Mesmo com o apoio de organizações civis, celebridades e sindicatos, o presidente Donald Trump ordenou o envio de 4.700 membros da Guarda Nacional e 700 fuzileiros navais para LA. O governador da Califórnia, Gavin Newsom, contestou a decisão alegando que a medida infringia a soberania do estado.

Moda como manifesto e o impacto para a causa

A Born X Raised, marca de streetwear e com raízes profundas na cultura de Los Angeles, foi fundada em 2013 por Chris “Spanto” Printup (falecido em 2023) e Alex “2Tone” Erdmann. Neste ano de 2025, a marca uniu forças com Zack de La Rocha como modelo na divulgação (e aparição raríssima) das camisetas e moletons – edições limitadíssimas – com os dizeres: “Protect Los Angeles” e “Fight for those who cant” (em PT BR: “Proteja Los Angeles”; “Lute por aqueles que não podem”).

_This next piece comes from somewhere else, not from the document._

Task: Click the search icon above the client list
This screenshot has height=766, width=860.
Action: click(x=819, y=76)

A ação, que arrecadou US$151.209,14 (R$816.664,68 na cotação atual), reverteu 100% do valor à ONG CHIRLA, organização que oferece serviços legais essenciais para imigrantes em situação de vulnerabilidade. A campanha que foi fotografada por Atiba Jefferson e contou com Ozzie Juarez (além de Paisaboys, IRAK, 424, Casino LA, Babylon, Nothing Personal, Fuerza Regida, Homerun, Fucking Awesome, Menace, Union, Awake NY, Tlaloc Studios e Undefeated), não vestiu apenas corpos: vestiu a luta contra um sistema fascista e opressor, defendendo trabalhadores, estudantes e famílias ameaçadas de deportação.

O senso de comunidade deve transcender fronteiras

Quando você veste, fala e apoia estas ações, está dizendo que as vozes de comunidades marginalizadas importam; que o direito dos imigrantes, dos jovens e dos povos originários importam e não podem ser apagados. Cada peça lembra sobre fortalecer comunidades, proteger os mais vulneráveis e mostrar que a resistência pode ser bonita e poderosa ao mesmo tempo.

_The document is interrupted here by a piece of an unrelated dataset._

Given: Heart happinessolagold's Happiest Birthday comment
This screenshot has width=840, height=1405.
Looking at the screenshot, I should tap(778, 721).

Mas, dentro disso tudo, talvez o maior aprendizado que fica seja mais simples do que parece: você não precisa estar em todos os lugares, não precisa gritar o tempo todo para fazer diferença. Às vezes, basta aproveitar que sua imagem e história tem relevância, e estar presente quando importa; agir com intenção; colocar seu talento, voz e energia a serviço de quem mais precisa.

A campanha da Born X Raised com Zack de La Rocha e a ONG CHIRLA é exatamente isso: um lembrete de que ação “silenciosa”, mas carregada de propósito, pode mover montanhas. E que, no final, a luta por justiça e direitos humanos não é apenas de quem está na linha de frente, mas de todos que escolhem se posicionar: à sua maneira, no seu tempo, mas sempre com coragem e consciência.

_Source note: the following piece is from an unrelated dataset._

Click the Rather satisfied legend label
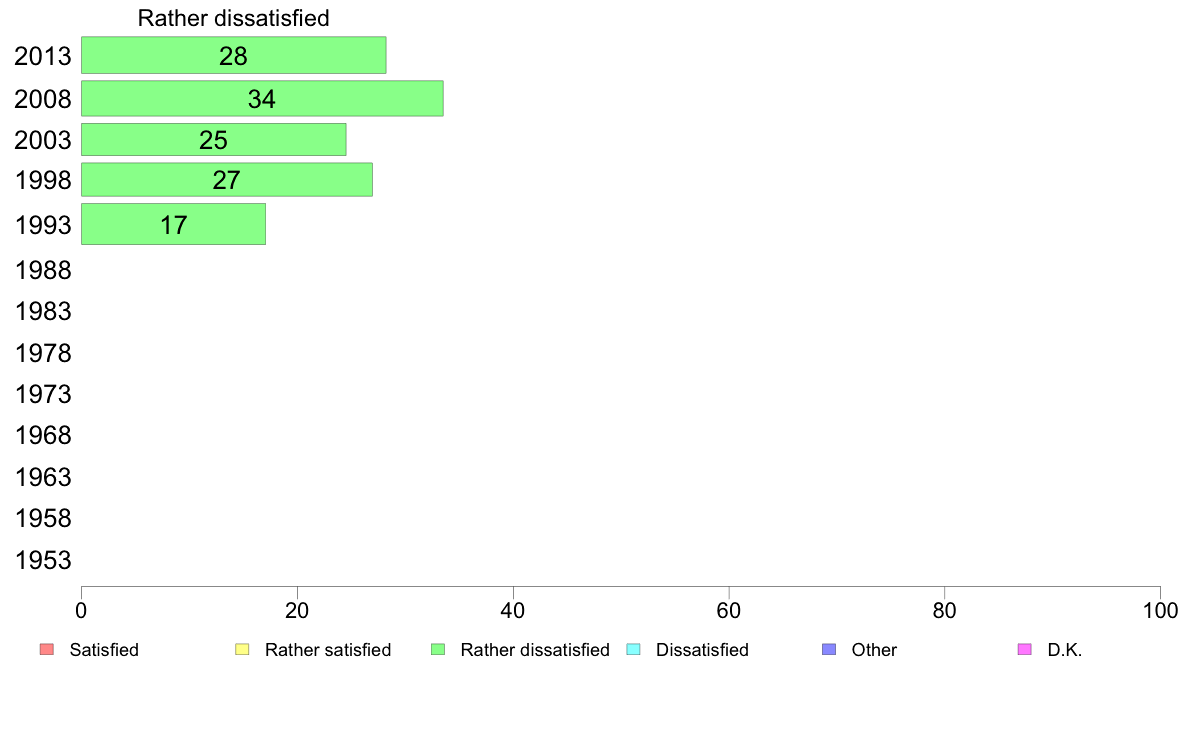This screenshot has height=736, width=1188. point(328,650)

Também, é válido mencionar que existe uma ironia amarga e gigantesca em toda essa história: os imigrantes, que carregam a cultura, a música e a força desta cidade, acabam sendo forçados a sair de um lugar que historicamente sempre foi deles. Los Angeles, que um dia pertenceu ao México, hoje os vê lutando para permanecer em uma terra que conhecem como própria, enquanto são tratados como estrangeiros em sua própria história. É nesse contraste que ações como a da Born X Raised ganha ainda mais sentido: resistir, sem dúvida alguma, sempre foi sobre a necessidade de existir.